Items from a data source:
------------------------
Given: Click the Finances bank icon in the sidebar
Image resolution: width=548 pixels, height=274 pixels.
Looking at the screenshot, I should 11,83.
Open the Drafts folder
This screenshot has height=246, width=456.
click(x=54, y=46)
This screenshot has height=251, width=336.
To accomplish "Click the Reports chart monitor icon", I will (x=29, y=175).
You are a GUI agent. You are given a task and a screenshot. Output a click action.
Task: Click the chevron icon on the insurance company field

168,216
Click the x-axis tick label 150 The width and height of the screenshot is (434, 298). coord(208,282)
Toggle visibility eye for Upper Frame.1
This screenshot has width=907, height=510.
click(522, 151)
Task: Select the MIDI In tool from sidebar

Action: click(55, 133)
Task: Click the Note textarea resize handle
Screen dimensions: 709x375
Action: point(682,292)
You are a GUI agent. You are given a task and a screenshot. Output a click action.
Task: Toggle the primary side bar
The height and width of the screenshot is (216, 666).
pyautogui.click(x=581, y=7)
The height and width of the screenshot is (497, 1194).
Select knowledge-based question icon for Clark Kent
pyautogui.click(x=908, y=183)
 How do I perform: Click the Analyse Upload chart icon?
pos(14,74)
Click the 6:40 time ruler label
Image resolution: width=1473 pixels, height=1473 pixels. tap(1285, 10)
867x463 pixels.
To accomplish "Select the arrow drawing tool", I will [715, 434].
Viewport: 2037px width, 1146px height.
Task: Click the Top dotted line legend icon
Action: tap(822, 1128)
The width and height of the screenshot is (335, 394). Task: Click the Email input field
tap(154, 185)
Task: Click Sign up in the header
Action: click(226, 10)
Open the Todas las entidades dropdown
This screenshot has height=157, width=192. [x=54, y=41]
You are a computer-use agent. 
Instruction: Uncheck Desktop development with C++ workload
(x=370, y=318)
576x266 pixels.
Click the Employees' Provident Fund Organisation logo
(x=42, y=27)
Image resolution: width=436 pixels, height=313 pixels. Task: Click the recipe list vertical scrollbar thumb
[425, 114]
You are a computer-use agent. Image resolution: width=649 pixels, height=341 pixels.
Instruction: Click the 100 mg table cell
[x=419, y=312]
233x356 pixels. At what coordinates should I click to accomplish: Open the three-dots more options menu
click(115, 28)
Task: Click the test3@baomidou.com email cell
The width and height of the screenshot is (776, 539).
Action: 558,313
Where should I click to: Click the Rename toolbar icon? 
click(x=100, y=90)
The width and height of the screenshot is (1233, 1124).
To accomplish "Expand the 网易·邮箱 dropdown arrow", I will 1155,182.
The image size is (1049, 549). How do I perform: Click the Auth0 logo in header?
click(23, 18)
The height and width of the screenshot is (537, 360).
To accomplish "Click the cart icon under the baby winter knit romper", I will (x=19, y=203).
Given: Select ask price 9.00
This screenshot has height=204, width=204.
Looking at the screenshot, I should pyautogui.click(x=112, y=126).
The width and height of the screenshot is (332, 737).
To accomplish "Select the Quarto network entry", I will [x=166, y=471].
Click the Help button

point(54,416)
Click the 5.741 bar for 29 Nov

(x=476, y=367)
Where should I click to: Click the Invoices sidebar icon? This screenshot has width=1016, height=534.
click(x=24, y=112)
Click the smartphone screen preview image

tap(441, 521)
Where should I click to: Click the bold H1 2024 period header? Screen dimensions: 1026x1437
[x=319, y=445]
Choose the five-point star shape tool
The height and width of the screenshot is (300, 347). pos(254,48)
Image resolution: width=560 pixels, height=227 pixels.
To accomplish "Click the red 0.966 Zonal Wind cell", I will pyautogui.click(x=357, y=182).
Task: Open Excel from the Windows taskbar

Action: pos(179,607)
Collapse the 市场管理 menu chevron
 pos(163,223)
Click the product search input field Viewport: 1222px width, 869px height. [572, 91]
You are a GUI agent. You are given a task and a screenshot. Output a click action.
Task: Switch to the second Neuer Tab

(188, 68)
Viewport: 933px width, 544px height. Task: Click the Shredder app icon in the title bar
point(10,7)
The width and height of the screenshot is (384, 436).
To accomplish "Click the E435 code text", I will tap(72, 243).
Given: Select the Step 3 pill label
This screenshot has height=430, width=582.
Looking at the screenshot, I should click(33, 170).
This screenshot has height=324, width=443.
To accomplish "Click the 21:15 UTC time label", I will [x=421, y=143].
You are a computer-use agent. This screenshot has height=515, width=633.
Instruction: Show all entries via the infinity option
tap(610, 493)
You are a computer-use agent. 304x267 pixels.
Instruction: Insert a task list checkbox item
------------------------
▸ **What is asked**:
Retype these lines with no changes at all, covering every one of the records.

▸ **Complete answer**:
Given: Click the Finances bank icon in the sidebar
Image resolution: width=548 pixels, height=274 pixels.
Looking at the screenshot, I should 11,83.
Open the Drafts folder
This screenshot has height=246, width=456.
click(x=54, y=46)
This screenshot has height=251, width=336.
To accomplish "Click the Reports chart monitor icon", I will (x=29, y=175).
You are a GUI agent. You are given a task and a screenshot. Output a click action.
Task: Click the chevron icon on the insurance company field

168,216
Click the x-axis tick label 150 The width and height of the screenshot is (434, 298). coord(208,282)
Toggle visibility eye for Upper Frame.1
This screenshot has width=907, height=510.
click(522, 151)
Task: Select the MIDI In tool from sidebar

Action: click(55, 133)
Task: Click the Note textarea resize handle
Screen dimensions: 709x375
Action: point(682,292)
You are a GUI agent. You are given a task and a screenshot. Output a click action.
Task: Toggle the primary side bar
The height and width of the screenshot is (216, 666).
pyautogui.click(x=581, y=7)
The height and width of the screenshot is (497, 1194).
Select knowledge-based question icon for Clark Kent
pyautogui.click(x=908, y=183)
 How do I perform: Click the Analyse Upload chart icon?
pos(14,74)
Click the 6:40 time ruler label
Image resolution: width=1473 pixels, height=1473 pixels. tap(1285, 10)
867x463 pixels.
To accomplish "Select the arrow drawing tool", I will [715, 434].
Viewport: 2037px width, 1146px height.
Task: Click the Top dotted line legend icon
Action: tap(822, 1128)
The width and height of the screenshot is (335, 394). Task: Click the Email input field
tap(154, 185)
Task: Click Sign up in the header
Action: click(226, 10)
Open the Todas las entidades dropdown
This screenshot has height=157, width=192. [x=54, y=41]
You are a computer-use agent. 
Instruction: Uncheck Desktop development with C++ workload
(x=370, y=318)
576x266 pixels.
Click the Employees' Provident Fund Organisation logo
(x=42, y=27)
Image resolution: width=436 pixels, height=313 pixels. Task: Click the recipe list vertical scrollbar thumb
[425, 114]
You are a computer-use agent. Image resolution: width=649 pixels, height=341 pixels.
Instruction: Click the 100 mg table cell
[x=419, y=312]
233x356 pixels. At what coordinates should I click to accomplish: Open the three-dots more options menu
click(115, 28)
Task: Click the test3@baomidou.com email cell
The width and height of the screenshot is (776, 539).
Action: 558,313
Where should I click to: Click the Rename toolbar icon? 
click(x=100, y=90)
The width and height of the screenshot is (1233, 1124).
To accomplish "Expand the 网易·邮箱 dropdown arrow", I will 1155,182.
The image size is (1049, 549). How do I perform: Click the Auth0 logo in header?
click(23, 18)
The height and width of the screenshot is (537, 360).
To accomplish "Click the cart icon under the baby winter knit romper", I will (x=19, y=203).
Given: Select ask price 9.00
This screenshot has height=204, width=204.
Looking at the screenshot, I should pyautogui.click(x=112, y=126).
The width and height of the screenshot is (332, 737).
To accomplish "Select the Quarto network entry", I will [x=166, y=471].
Click the Help button

point(54,416)
Click the 5.741 bar for 29 Nov

(x=476, y=367)
Where should I click to: Click the Invoices sidebar icon? This screenshot has width=1016, height=534.
click(x=24, y=112)
Click the smartphone screen preview image

tap(441, 521)
Where should I click to: Click the bold H1 2024 period header? Screen dimensions: 1026x1437
[x=319, y=445]
Choose the five-point star shape tool
The height and width of the screenshot is (300, 347). pos(254,48)
Image resolution: width=560 pixels, height=227 pixels.
To accomplish "Click the red 0.966 Zonal Wind cell", I will pyautogui.click(x=357, y=182).
Task: Open Excel from the Windows taskbar

Action: pos(179,607)
Collapse the 市场管理 menu chevron
 pos(163,223)
Click the product search input field Viewport: 1222px width, 869px height. [572, 91]
You are a GUI agent. You are given a task and a screenshot. Output a click action.
Task: Switch to the second Neuer Tab

(188, 68)
Viewport: 933px width, 544px height. Task: Click the Shredder app icon in the title bar
point(10,7)
The width and height of the screenshot is (384, 436).
To accomplish "Click the E435 code text", I will tap(72, 243).
Given: Select the Step 3 pill label
This screenshot has height=430, width=582.
Looking at the screenshot, I should click(33, 170).
This screenshot has height=324, width=443.
To accomplish "Click the 21:15 UTC time label", I will [x=421, y=143].
You are a computer-use agent. This screenshot has height=515, width=633.
Instruction: Show all entries via the infinity option
tap(610, 493)
You are a computer-use agent. 304x267 pixels.
Instruction: Insert a task list checkbox item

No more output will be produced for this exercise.